Over the years some of us have been questioning the strategy of floating sovereign bonds that come with higher interest costs. I have been pointing out that it was the Rajapaksa regime claiming to be the guardians of sovereignty that first started selling sovereign bonds in 2007. The Sirisena-Wickremasinghe Government continued that trajectory, and all along the economic establishment cheered the successive governments to float more of these sovereign bonds. This pro-West establishment continued to harp about a Chinese debt trap, even though the share of external debt to China was only 10%. Whereas the high interest sovereign bond debt was 40% of total external debt.  


The problem with sovereign debt is that it is owed to global financial markets, which is to say, powerful financial institutions such as mutual funds and investment banks. There is little room to negotiate, as it is not owed to any single actor. Furthermore, the interest rates of sovereign debt including to roll over such debt are influenced by the ratings of international rating agencies who are in collusion with these global financiers.

  ''The Government has to take responsibility for its disastrous policies.  First, it has undermined the local production of food through the sudden  restrictions on fertilizer imports during a crucial period last year.  Second, it has not been prudent to address the bloating import bill  characterized by non-essential goods''

The chorus of actors now calling for Sri Lanka to reach an IMF agreement – even if that means austerity, cuts to welfare and privatization of public services – believe, it will lead to better ratings and allow for more borrowing to roll over its debt. I argue this strategy is not just undesirable given the longer-term social suffering, but also unfeasible even in the shorter term to roll over debt given the depth of the Sri Lanka’s crisis and current global conditions. The US Federal Reserve is on the path of raising interest rates and the interest rate spreads for Sri Lanka, even with an IMF agreement, will be too high for capital market loans in the near term.  

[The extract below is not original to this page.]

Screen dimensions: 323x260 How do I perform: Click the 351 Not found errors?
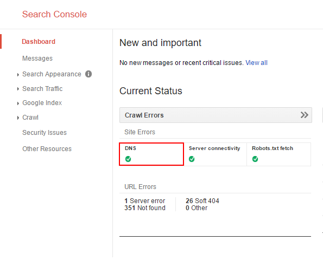click(x=145, y=208)
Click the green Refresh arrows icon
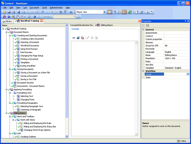This screenshot has height=144, width=191. pos(130,12)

What of those maverick economists in Sri Lanka calling for default on sovereign bonds? The rise of neo-liberal think tanks such as Verite and Advocata in Colombo signify not just a turn towards free market policies but also a shift away from analyzing agriculture and food which research centres focused on four decades ago. And the discourse of these think tanks are being amplified by other actors perhaps ignorant of economic dynamics, including the statement most recently by Parliamentarian M. A. Sumanthiran. Default could mean the unravelling of Sri Lanka’s international contracts and access to external resources leading to even greater shocks to the economy. This brinkmanship demand seeks to push Sri Lanka through the most painful scenarios of austerity, cuts to social welfare and a fire sale of its assets with privatization before or after default, and to be overseen by the IMF.  


The duplicity of these maverick economists, and for that matter the emptiness of the broader neoliberal economic establishment, should be challenged by asking, why did they promote global financial markets including the floating of sovereign bonds in the first place? And are they willing at least now to commit publicly towards charting a path of banning our governments from floating sovereign bonds in the future?